Offers of the provider are subject to change and non-binding, unless the offer is designated as binding in writing. A legal binding comes about only through a contract signed by both parties or through a written order confirmation of the provider, furthermore through the fact that the provider begins with the contractual provision of services after the order. The provider may request written confirmations of verbal contract declarations of the customer.

§ 3 Subject matter of the contract (Software as a Service)

(1) The subject matter of this Agreement is the temporary provision of the modules of the Software selected by the Customer within the scope of the respective order on a server provided by the Provider or in a cloud (Software as a Service). 

Furthermore, the Provider shall grant the Customer the rights necessary for their contractual use for a limited period of time in accordance with § 5 and limited to the number of workstations selected by the Customer.

(2) The modules offer the Customer the opportunity to enter Customer data and content via a password-protected website, which is also stored and processed on the servers of the Provider or hosting provider and from there integrated into the Customer's website.

The product description in the contract / offer in the version at the time of the conclusion of the contract according to § 2 shall apply to the modules, from which the owed quality of the modules conclusively results.
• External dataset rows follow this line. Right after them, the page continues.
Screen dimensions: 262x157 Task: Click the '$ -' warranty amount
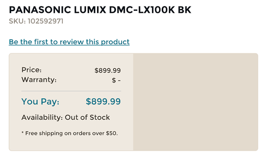[116, 80]
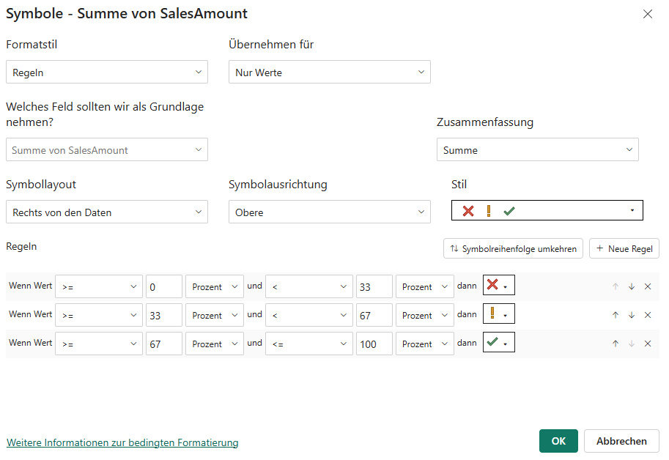Image resolution: width=669 pixels, height=460 pixels.
Task: Click the yellow exclamation icon in the Stil preview
Action: coord(489,210)
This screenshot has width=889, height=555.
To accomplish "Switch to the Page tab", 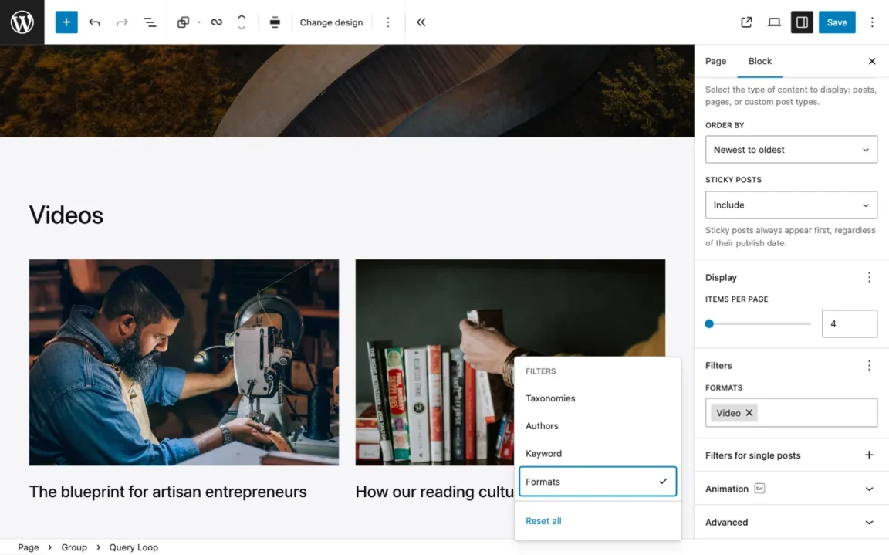I will pyautogui.click(x=715, y=61).

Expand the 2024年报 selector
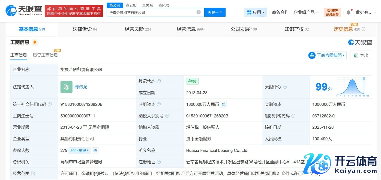coord(79,151)
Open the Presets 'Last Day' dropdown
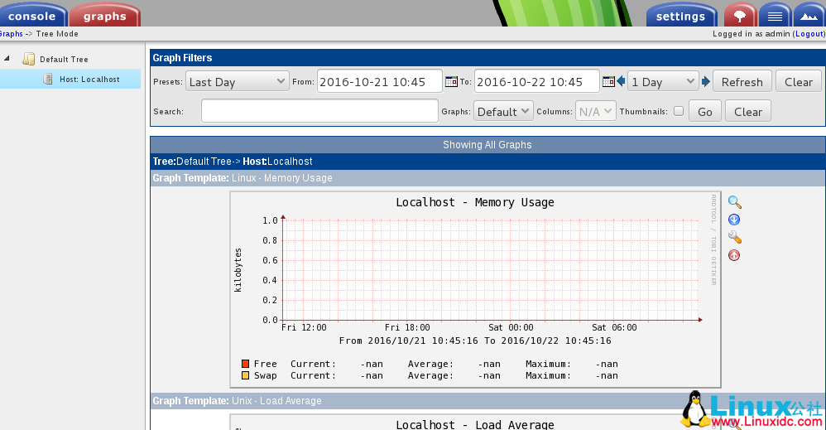Screen dimensions: 826x430 pyautogui.click(x=237, y=81)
The functional features and system requirements for the use of the modules as well as access requirements to the modules, in particular a functioning Internet connection (which is not provided by the Provider) stated therein are known to the Customer. The customer has checked the compliance of this specification with his wishes and needs.

(3) The modules are selected by the customer. The prices of the modules are defined for each customer in a binding offer and handed over to him.

(4) An access is created for the Customer by the Provider. The customer receives an automated mail from the system. With the help of this mail, the Customer independently creates his password and subsequently receives access to the Novamag backend. The provider creates all booked modules for the customer in advance, so that they are available at login.

(5) Installation and configuration services, individual adaptations of the modules to the requirements of the Customer, as well as training and services that go beyond the contractually owed service obligation of the Provider and the maintenance of the modules in contractual condition are not the subject of the contract on the use of the modules, but can be agreed between the parties in a separate contract.

(6) The Customer agrees that his invoice is transmitted electronically (e.g. in the portal itself or via. e-mail). This is valid without signature.

§ 4 Hosting

(1) The Provider shall use a server or a cloud to store the backend of the Software. The Provider grants the Customer the right to access the selected modules and the backend via the Internet to the extent necessary for the intended use of the modules.

(2) Hetzner Online GmbH and Amazon Web Services (AWS) are used as hosting providers. The location of the servers is in Germany and/or Finland.

(3) The Provider is entitled to change the hosting provider, provided that this does not involve any unreasonable disadvantages for the Customer and, in particular, no higher costs than the contractually agreed remuneration.

(4) The Customer is aware that during a possible change of the hosting provider, non-availabilities of Novamag may occur in accordance with the product description. These are part of the agreed nature for a maximum duration of 1 week (of once per calendar year) and do not affect the contractual compliance of the provision of the booked services.

(5) The Provider shall inform the Customer in writing about the intended change of the hosting provider at least four weeks before the intended change date.

§ 5 Rights and obligations of the customer

(1) The Customer shall receive the non-exclusive, non-transferable and non-sublicensable right to use the booked modules of the Software, i.e. the right to load, display and run the booked services on the remote infrastructure provided by the Provider, limited in time to the term of the lease agreement. The right of use is limited to the processing of the Customer's own data for the Customer's own purposes, i.e. to the use for the creation and display of the Customer's content on the Customer's own web presence via the Software.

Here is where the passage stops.